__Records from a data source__
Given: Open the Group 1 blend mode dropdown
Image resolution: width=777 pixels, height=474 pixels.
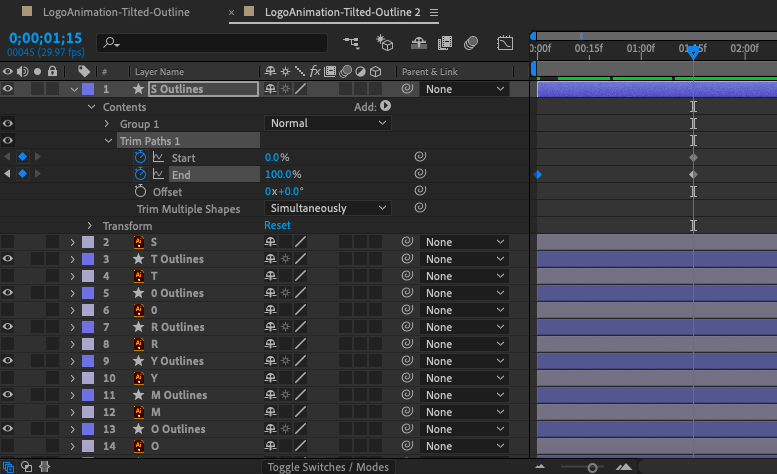Looking at the screenshot, I should click(x=327, y=123).
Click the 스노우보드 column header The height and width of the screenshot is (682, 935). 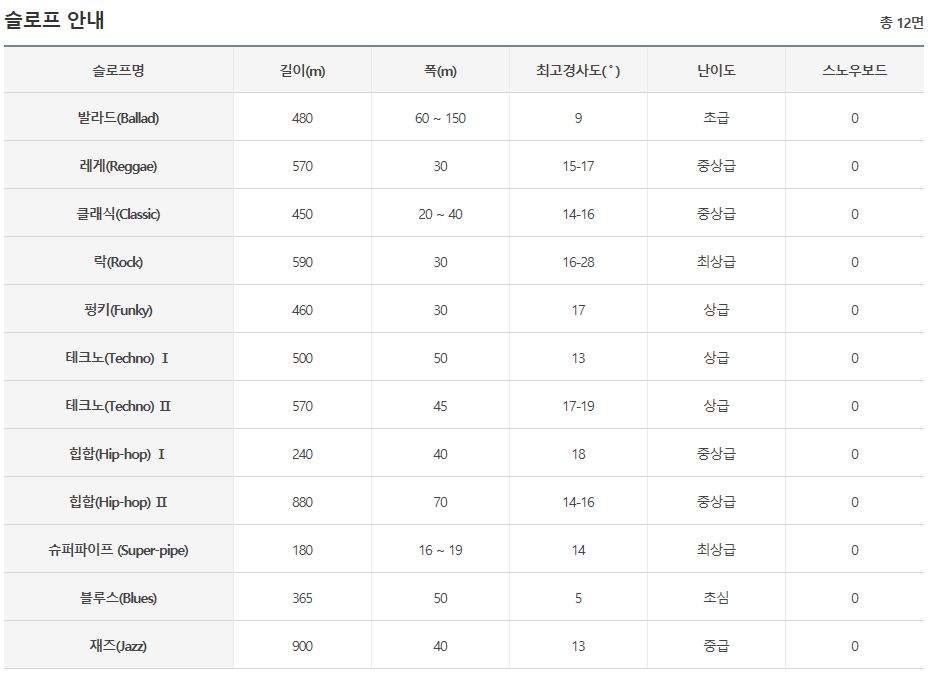(x=854, y=70)
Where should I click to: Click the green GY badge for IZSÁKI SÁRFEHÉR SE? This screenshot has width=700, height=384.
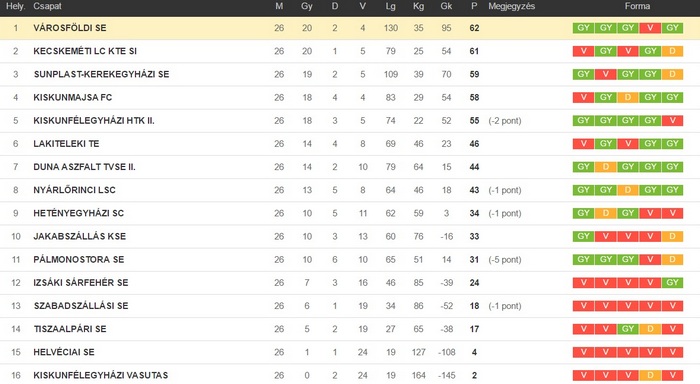coord(672,283)
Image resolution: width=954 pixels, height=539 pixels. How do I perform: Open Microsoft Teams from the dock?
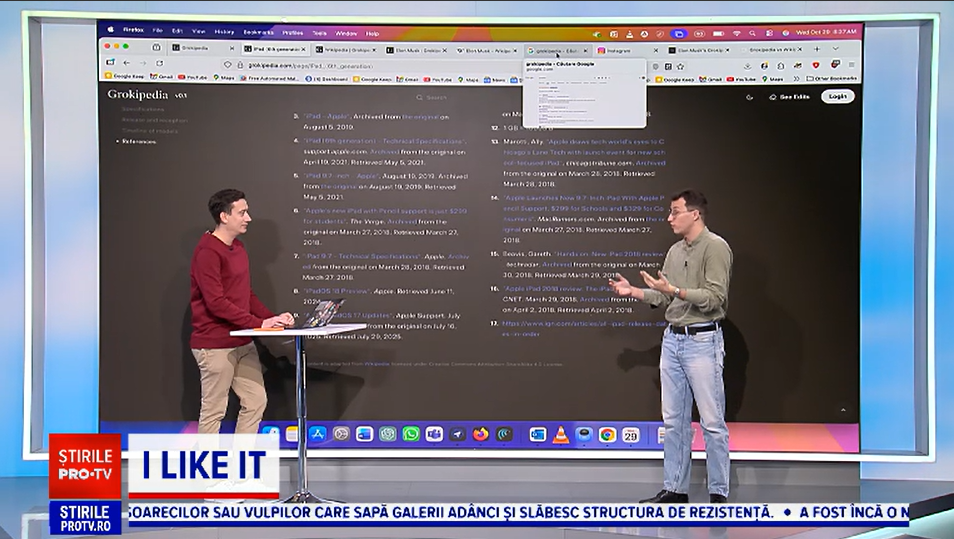(434, 434)
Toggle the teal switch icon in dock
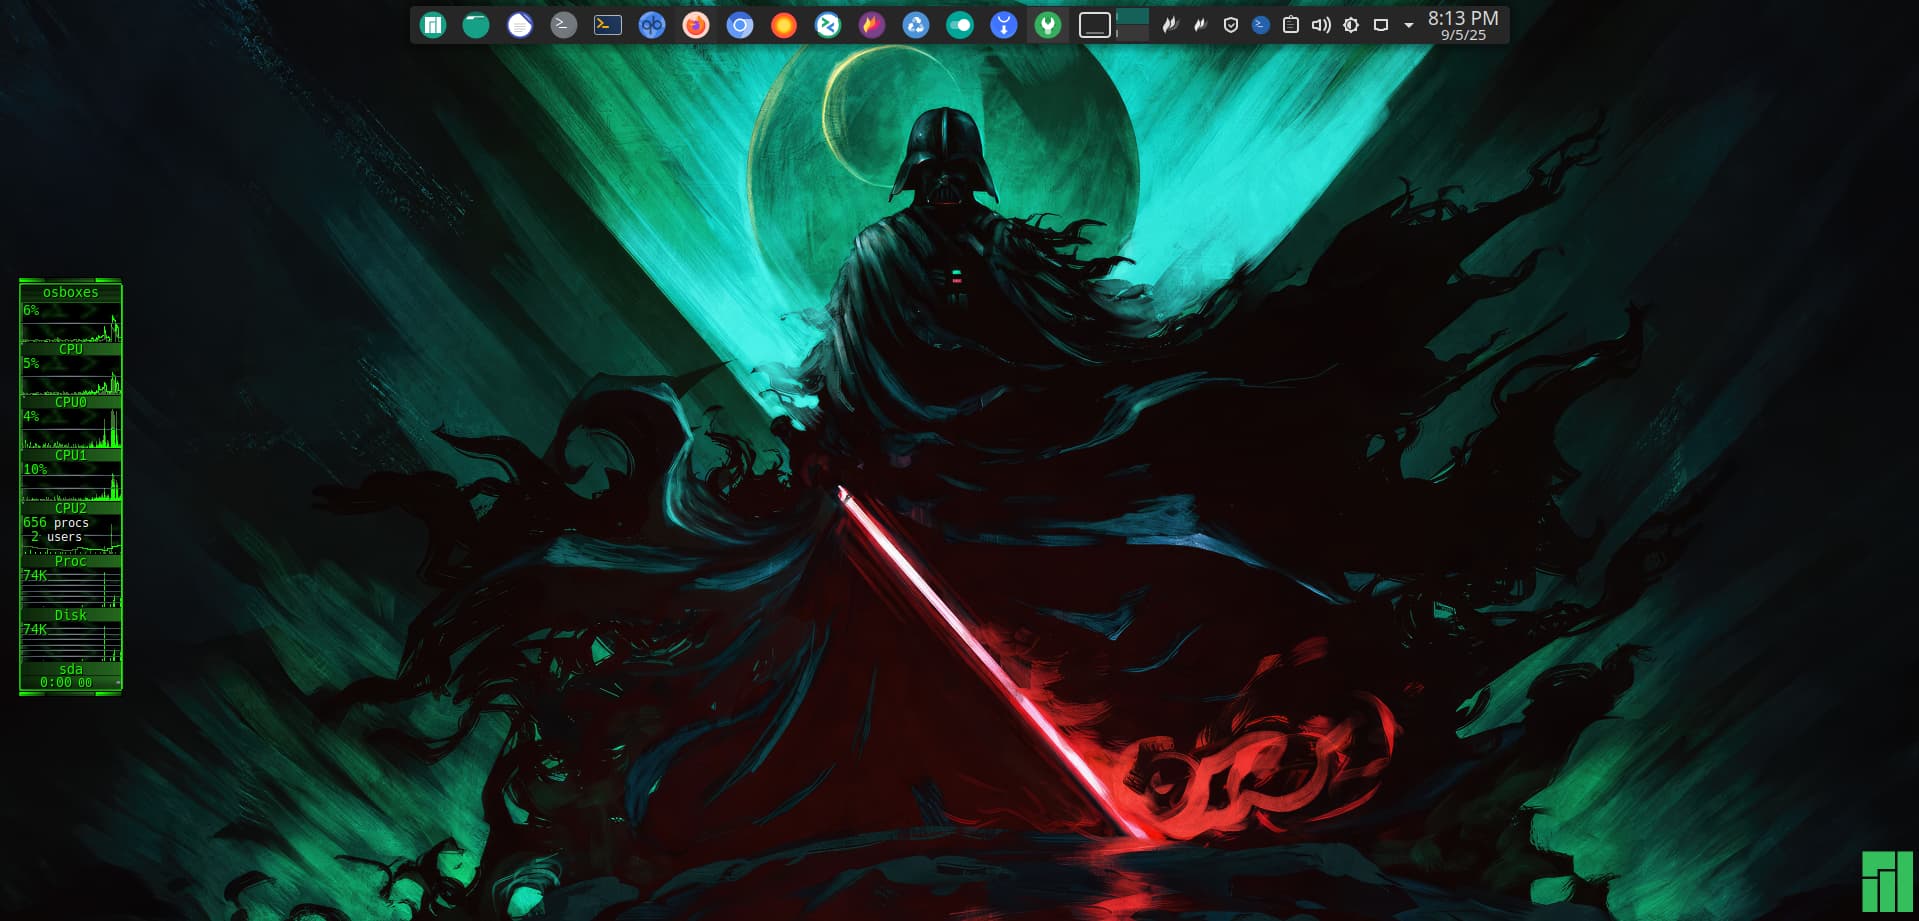Viewport: 1919px width, 921px height. tap(960, 25)
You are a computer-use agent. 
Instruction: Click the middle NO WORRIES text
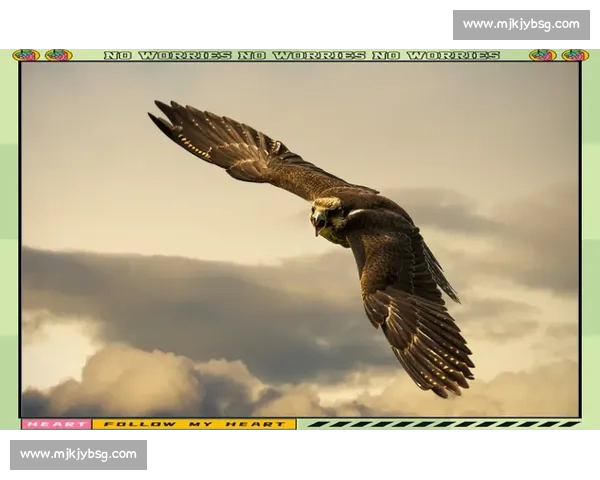point(302,55)
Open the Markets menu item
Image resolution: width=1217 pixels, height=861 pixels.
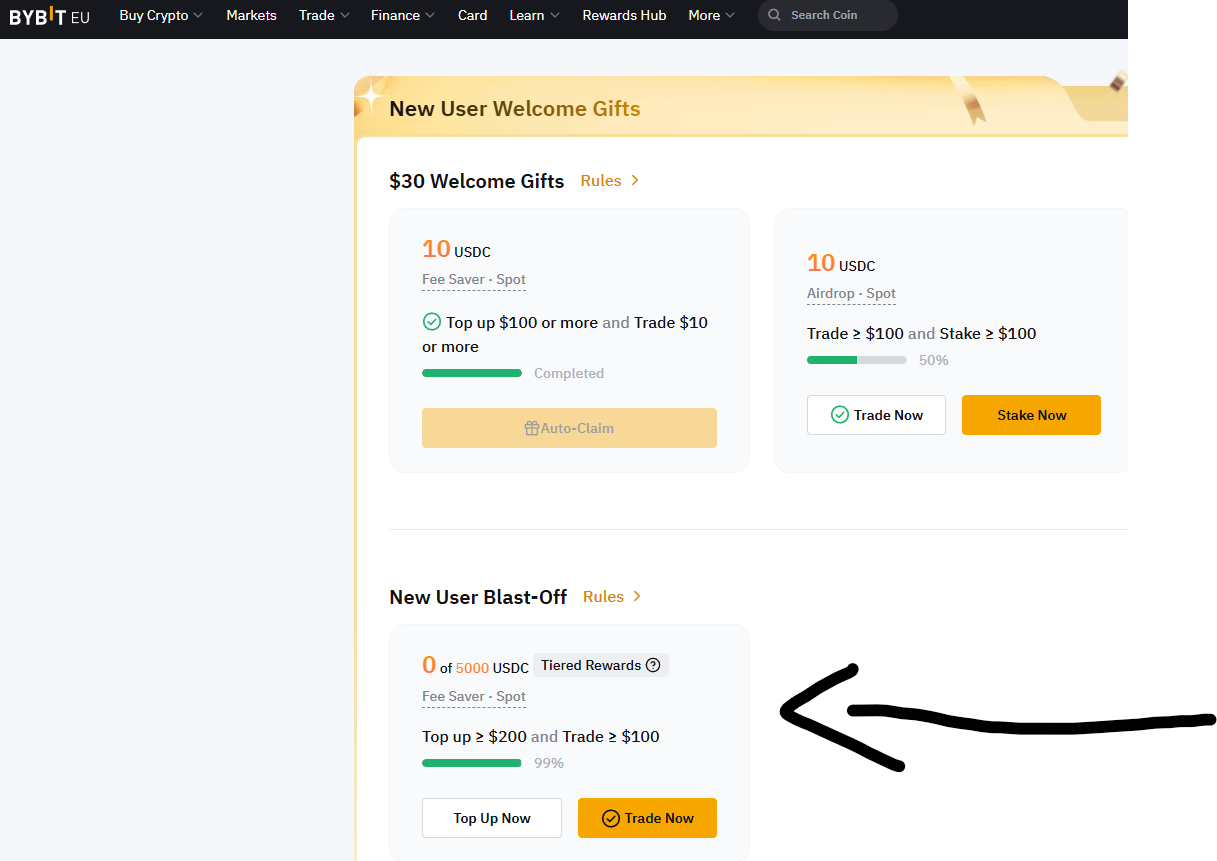(251, 15)
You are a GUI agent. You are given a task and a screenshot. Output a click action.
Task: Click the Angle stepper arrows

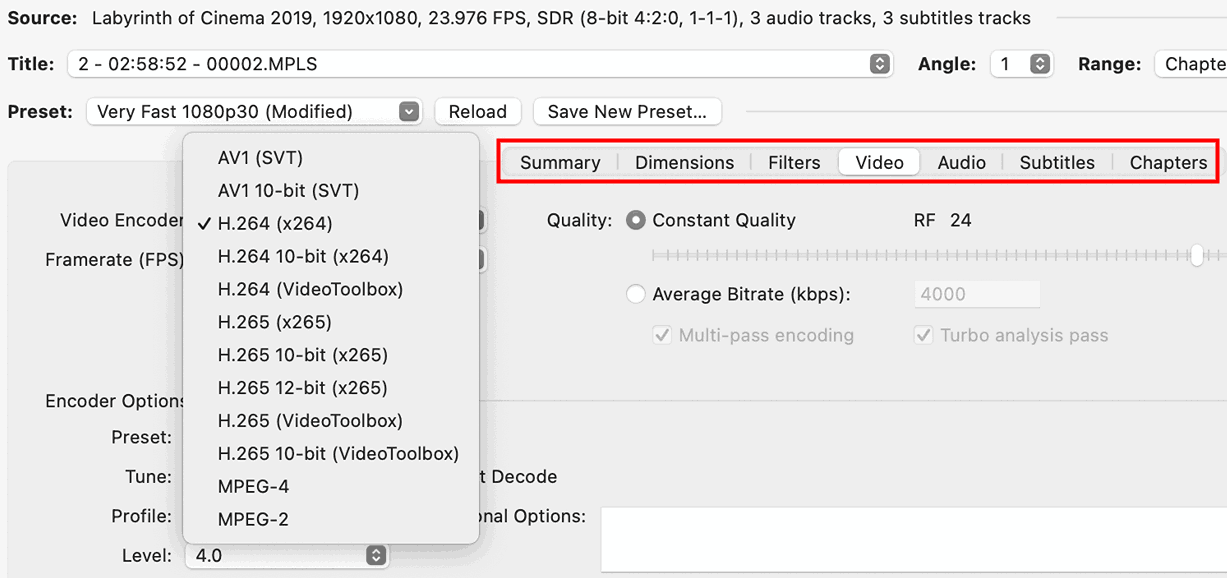click(1040, 64)
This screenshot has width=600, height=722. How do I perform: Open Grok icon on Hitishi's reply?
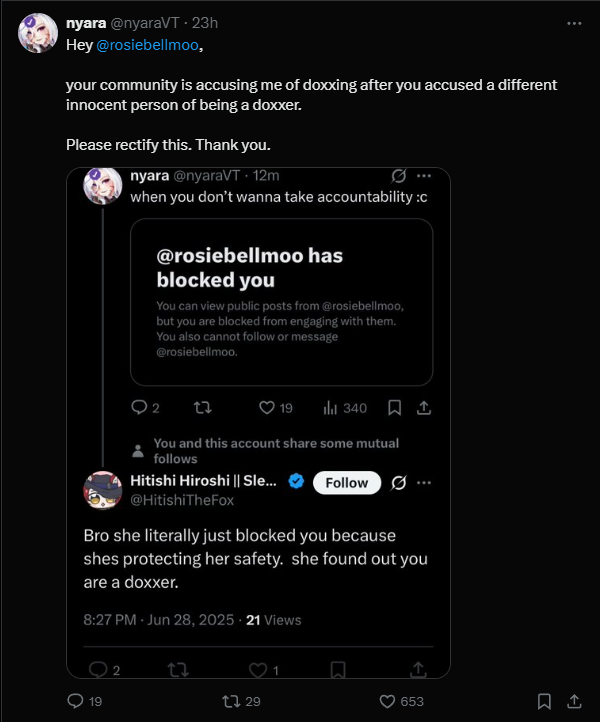[398, 482]
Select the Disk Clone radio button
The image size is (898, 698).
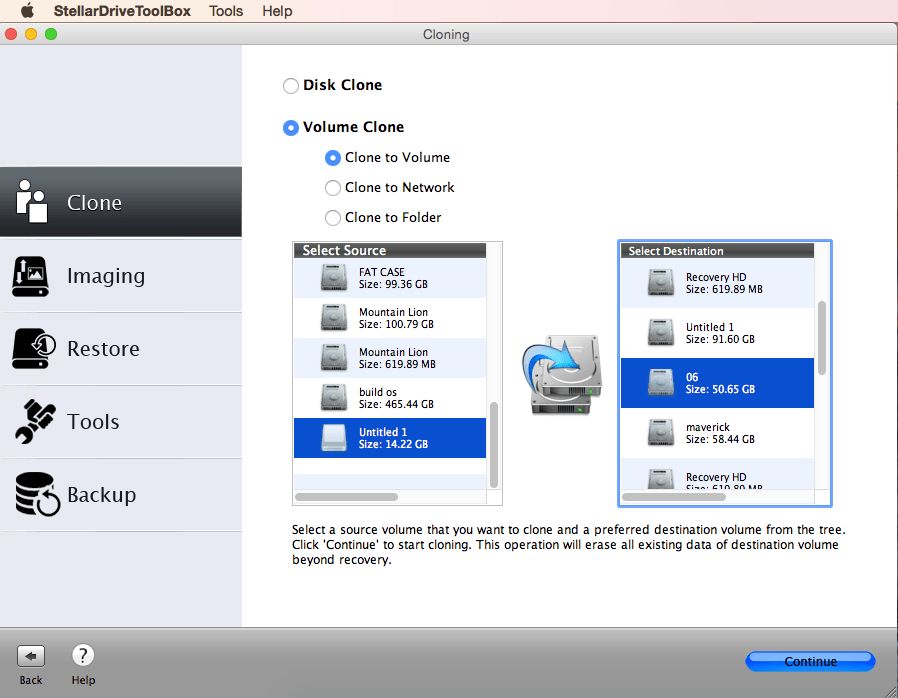[x=290, y=86]
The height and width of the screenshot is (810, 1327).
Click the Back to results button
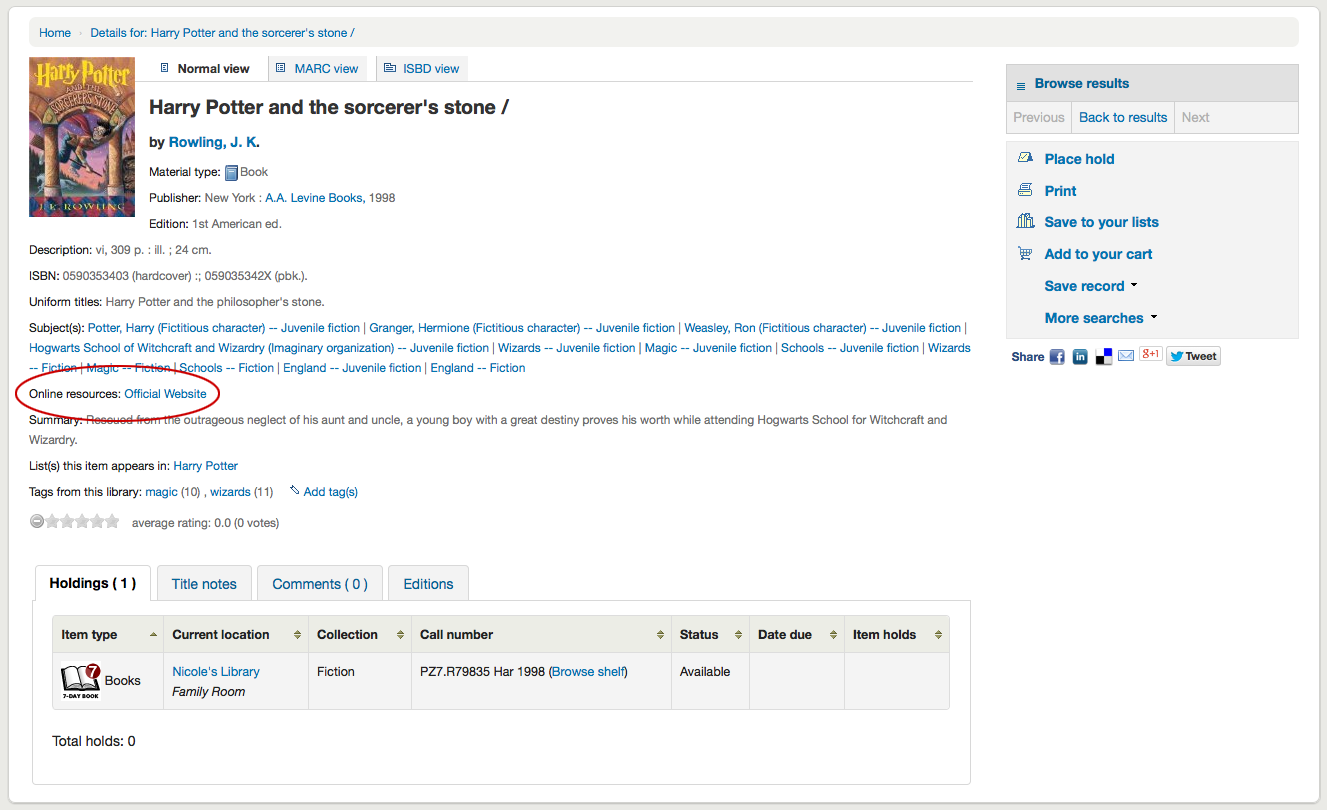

__Exercise details__
Copy out every line from the data above in which the word "button" occurs.

__Task result__
Select the Disk Clone radio button
Click the Back to results button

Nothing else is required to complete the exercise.